OTTAWA — The federal government responded to weeks of pressure from Canadian veterans on Friday by announcing that it will fast-track the resettlement of potentially thousands of Afghans who have worked with Canada at different times over the past 20 years.
Yet the trio of cabinet ministers on hand to announce the new measures were surprisingly light on details, including exactly who will be eligible for resettlement and when people now in danger from the Taliban for helping Canada will start to arrive.
“For operational security reasons, the precise timing of this operation is extremely sensitive,” said Immigration Minister Marco Mendicino, who is leading the effort alongside Defence Minister Harjit Sajjan and Foreign Affairs Marc Garneau.

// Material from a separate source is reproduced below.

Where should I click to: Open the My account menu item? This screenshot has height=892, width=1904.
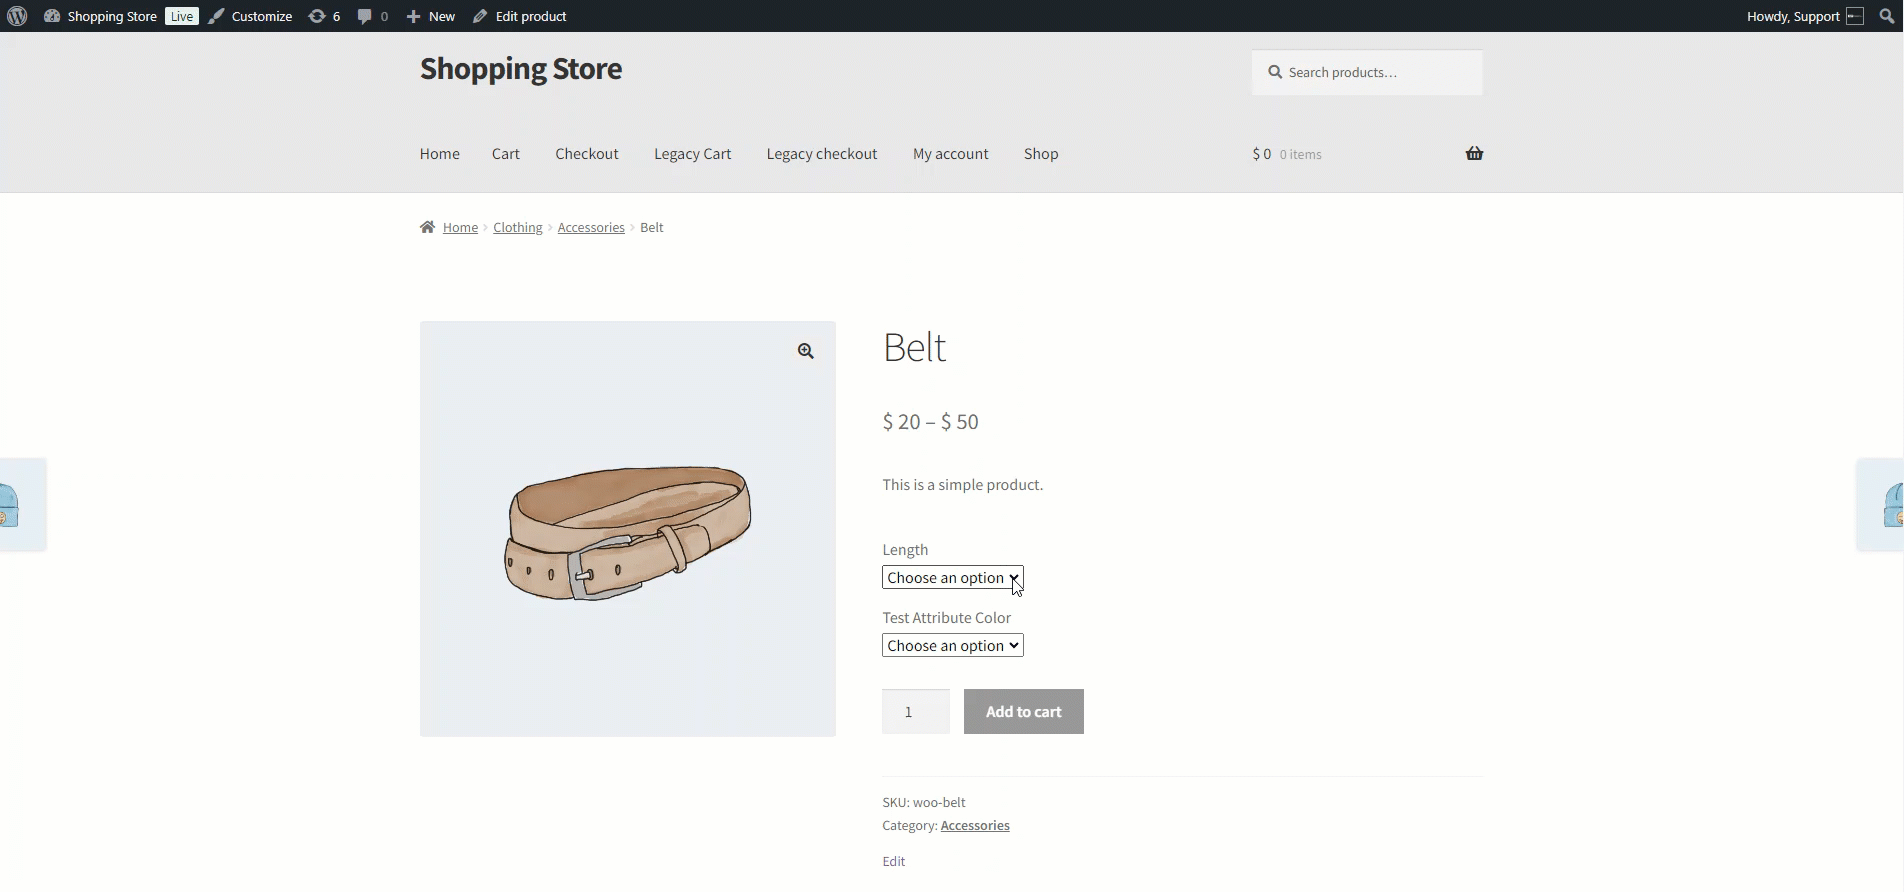pos(950,154)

“For the safety and security of the Afghans as well as the Canadian teams who are already on the ground … we have to safeguard the precise details of how this operation will be carried out, as well as exactly when it will begin.”
Friday’s announcement followed growing concern and frustration within Canada’s veterans community after the sudden withdrawal of U.S. forces from Afghanistan in recent weeks emboldened the Taliban to take large swaths of the country.
That includes in the southern province of Kandahar where the Canadian military spent the longest amount of time during its 13-year mission in the country, and where it fought its bloodiest battles since the Korean War.
Canada lost 158 soldiers and seven civilians in Afghanistan before the military was withdrawn in 2014, most of them to hostile action by the Taliban.
Now the veterans say those Afghans who supported them as well as their families are facing the threat of retribution as the Taliban expands its reach and looks to exact revenge on collaborators.
Mendicino said the government already has teams on the ground working to identify people who are at risk for having worked with Canada, and that immigration officials will fast-track applications for asylum from those who qualify.
“Our focus is on those who have had a significant and enduring relationship with the government of Canada,” he said.
“Those eligible will include but are not limited to interpreters who worked with the Canadian Forces during the combat mission, locally engaged staff currently or previously employed at the Canadian Embassy and their families.”
Canada previously resettled about 800 Afghan nationals and their families in two separate programs launched in 2008 and 2012, before the end of the military mission.
The government expects several thousand this time around, Mendicino said, though he refused to be more specific.